Da wir um neun Uhr für unsere Gäste den Betrieb öffnen, gibt es noch einiges zu tun und vorzubereiten. Nach dem Starten der Anlage gilt es zuerst einmal, die drei Gondeln – die während der Nacht unserer Technik- respektive Pistenequipe als zuverlässiges Transportmittel auf und vom Berg diente – einzugaragieren. Dieser Vorgang wird kurz unterbrochen durch das Beladen des 600 Liter fassenden Diesel-Tankes, mit welchem der unverzichtbare Treibstoff für Pistenfahrzeuge und dergleichen hinauf zum Tank der Bergstation Gadastatt verbracht wird.
Wenn der Tank gefüllt, die Drehkreuze und Kassen eingerichtet und jeweils zwei Mal in der Woche auch die Abfall-Container zum Wendeplatz gebracht wurden, nähern sich nach des nach auch bereits jene Mitarbeiterinnen und Mitarbeiter von Piste und Gastronomie, die pünktlich um 08.00 Uhr mit der ersten Dienstfahrt, Diesel und allfälligen Anlieferungen der verschiedenen Lieferanten ihrem Arbeitsplatz entgegen schweben. Noch ist es sehr ruhig und jeder in Gedanken versunken, doch bereits um neun Uhr wird der lokale Ski Bus in steter Regelmässigkeit eine schwatzende und lachende Besucherschar ausschütten, die umhüllt vom Duft der reichlich aufgetragenen Sonnencreme, voller Vorfreude der Station entgegen eilt.
Seit diesem Winter werden die beiden Kassen durch zwei schmucke Ticketautomaten ersetzt, an welchen die Gäste die begehrten Tageskarten selber bargeldlos beziehen können. Es versteht sich von selbst, dass die Aufgabe des Gästebetreuers an der Talstation auch darin besteht, die Kunden einerseits zu beraten, Gratistickets für Jugendliche unter 16 Jahren zu verteilen, Fragen zu beantworten, Auskünfte zu erteilen und last but not least, sich in steter Regelmässigkeit auch um die beiden Verkaufsautomaten zu kümmern, technische Probleme zu beheben oder ganz einfach wieder neue Tickets aufzufüllen.

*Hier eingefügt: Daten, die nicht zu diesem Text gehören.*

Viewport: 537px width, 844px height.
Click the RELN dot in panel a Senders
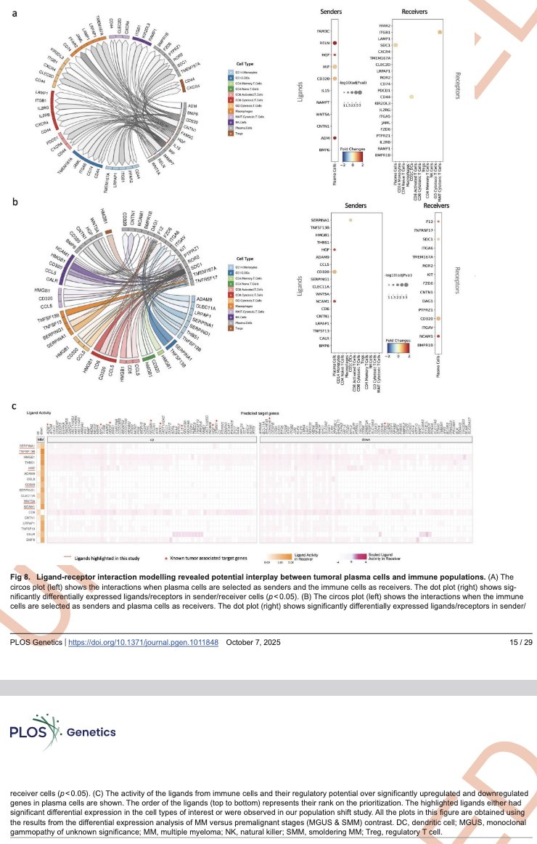tap(335, 44)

Vor allem auch während der Hauptsaison kommt es immer wieder vor, dass ein Lieferant zufährt und Lebensmittel und Getränke fachgerecht in den Gondeln verstaut und nach Gadastatt transportiert werden müssen. Eine wichtige Aufgabe, welche den Gastrobetrieben den erforderlichen kulinarischen Nachschub sichert.

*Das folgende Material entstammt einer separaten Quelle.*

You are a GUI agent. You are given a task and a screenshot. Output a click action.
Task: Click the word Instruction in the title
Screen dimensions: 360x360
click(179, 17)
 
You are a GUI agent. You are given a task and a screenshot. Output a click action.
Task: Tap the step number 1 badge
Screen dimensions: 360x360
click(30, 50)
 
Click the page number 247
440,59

Während einiger Stunden am Vormittag erhält der Gästebetreuer zusätzliche Unterstützung durch einen weiteren Mitarbeiter. Diesem obliegen neben der Kundebetreuung vor allem auch anfallende Schneeräumungs- respektive Reinigungsarbeiten und den täglichen Check der technischen Transportanlage. Diese Stunden zu zweit gilt es zu nutzen, da der zweite Mitarbeiter jeweils um elf bergwärts fährt, um dort den Mitarbeiter an der Bergstation oder an einer der drei Skiliftanlagen für die Mittagspause abzulösen. So wird auch der Gästebetreuer an der Bahn unten im Tal, meistens um 13.00 Uhr abgelöst und kann eine knappe Stunde «Ruhe vor dem Sturm» im Restaurant Gadastatt geniessen.

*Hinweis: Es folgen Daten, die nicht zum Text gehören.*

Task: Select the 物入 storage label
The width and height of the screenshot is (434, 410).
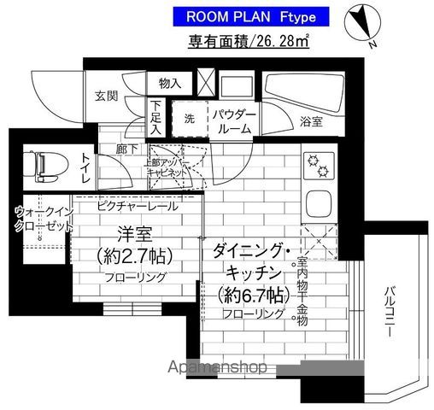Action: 169,84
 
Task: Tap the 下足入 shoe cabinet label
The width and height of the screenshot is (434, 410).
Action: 156,118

Widmet sich der Gästebetreuer bei starkem Besucheraufkommen vormittags vor allem der Gästebetreuung, so bietet dann der frequenzschwächere Nachmittag (vor allem wenn der Ablöser je nach Arbeitsplan auch vor Ort ist) die Möglichkeit, verschiedene administrative Aufgaben wie Email Anfragen und einfache administrative Aufgaben wahrzunehmen. Doch erstes Augenmerk gilt natürlich dem sicheren Betrieb der Anlage und dem Wohle unserer Gäste.
Vier Uhr nachmittags
Die Sonne hat sich seit geraumer Zeit hinter die mächtigen Berggipfel zurückgezogen und bereits seit fast einer Stunde transportieren die gesamthaft 34 Achtergondeln eine Vielzahl müder aber glücklicher Wanderer und Wintersportler hinab ins Tal. Immer wieder gilt es dann, vor allem betagteren Gästen beim Aussteigen zu helfen, die Bahn für Kinderwagen zu verlangsamen oder ganz allgemein, der fröhlichen Schar ein freundliches und nettes Wort (in verschiedenen Sprachen) mit auf den Heimweg zu geben.
Halb fünf
Die letzten Gäste und ersten Mitarbeiter des Berges entfernen sich von der Talstation. Feierabend? Mitnichten. Jetzt gilt es die Talstation für die Nacht vorzubereiten. Neben dem Auslad von Abfall, Leergut und dergleichen, muss man nun auch die Drehkreuze abdecken, den Platz wischen, Müll entsorgen und überhaupt, alles aufzuräumen. Normalerweise werden ab fünf Uhr dann die Gondeln (bei 100% 34 Stück / bei 50% entsprechend 17 Stück – je nach morgendlicher Anweisung des technischen Verantwortlichen) wieder eingaragiert, bei der Retourfahrt werden die Gondeln wo nötig gereinigt und Liegengelassenes eingesammelt. Bemerkenswert, was die Leute so alles vergessen.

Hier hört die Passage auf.